Intracarotid glucose selectively increases Fos-like immunoreactivity in paraventricular, ventromedial and dorsomedial nuclei neurons

Abstract

Perfusion of the forebrain with glucose at concentrations which alter neither plasma insulin nor glucose levels leads to sympathetic activation in some rats. We used the expression of Fos-like immunoreactivity (FLI) as an index of neuronal activation to examine the anatomic substrate underlying this phenomenon. Male Sprague-Dawley rats were infused via the right internal carotid artery with glucose (4 mg/kg/min) or equiosmolar mannitol for 60 min.

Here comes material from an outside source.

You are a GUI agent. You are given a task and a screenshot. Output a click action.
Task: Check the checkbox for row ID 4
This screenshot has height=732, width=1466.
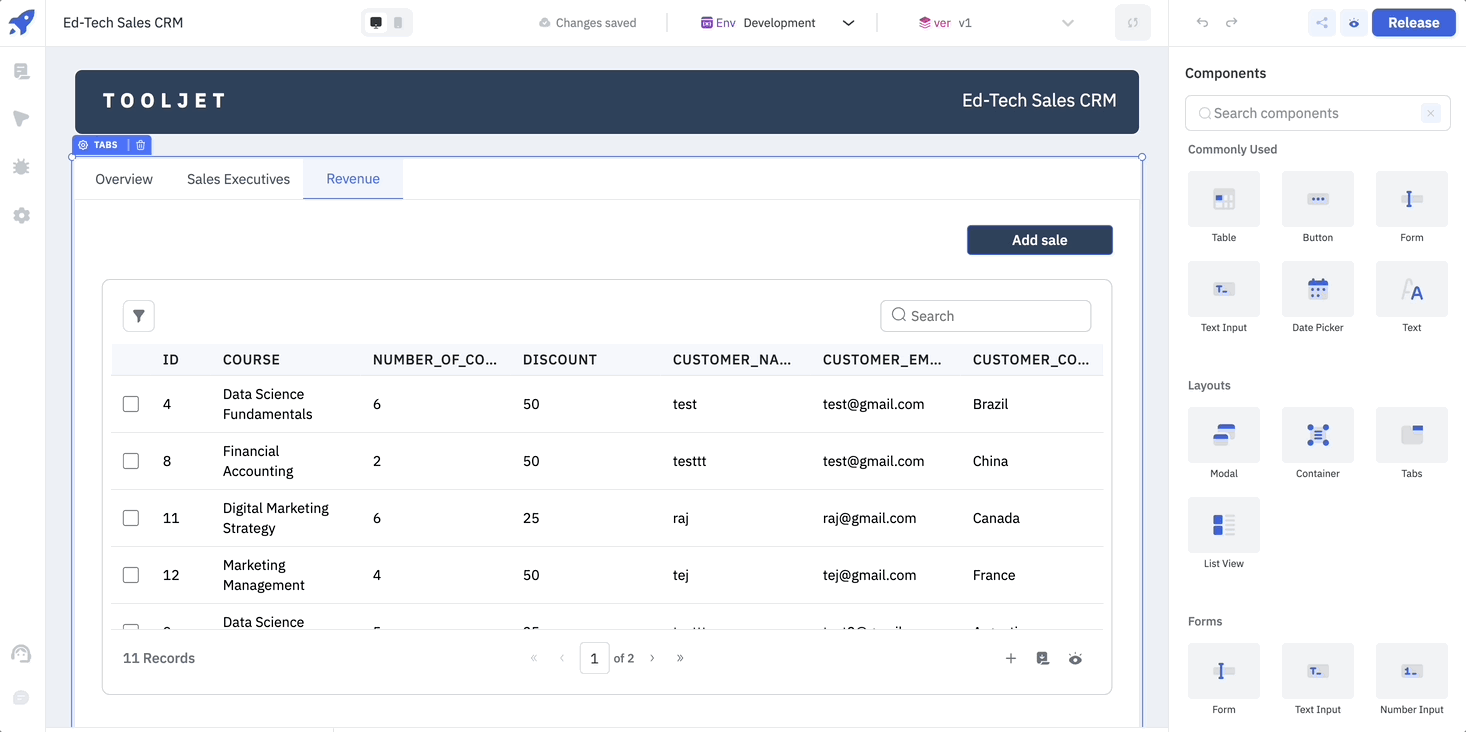tap(130, 404)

They were killed 3 h after infusion onset and their brains reacted for FLI. As compared to mannitol-infused controls, 105% and 117% more neurons in hypothalamic ventromedial nucleus (VMN) and parvocellular portion of the paraventricular nuclei (PVN) of glucose-infused rats showed FLI, respectively. Importantly, only about half the glucose-infused rats showed increased FLI cells in these areas when compared to controls. In these same animals, glucose also significantly activated cells in the dorsomedial n. There was little FLI expressed in the magnocellular neurons of the PVN. This selective glucose response was bilateral in keeping with the bilateral distribution of India ink to midline hypothalamic structures following unilateral carotid infusions. Retrograde transport of cholera toxin B from medullary and thoracic spinal cord sympathetic outflow areas showed labeling of about 10% of PVN neurons with FLI activated by intracarotid glucose. There was no double labeling of VMN neurons. This supports the presence of anatomic pathways by which a subpopulation of glucose responsive PVN neurons might activate the sympathetic outflow areas in the medulla and spinal cord. The apparent bimodal distribution of glucose-induced activation of VMN and PVN neurons is in keeping with a similar bimodal pattern of sympathetic activation which obesity-prone but not obesity-resistant rats show following glucose infusions. Taken together, these data support a role for glucose-sensitive VMN and parvocellular PVN neurons in the weight gain phenotype specific sympathetic activation to glucose.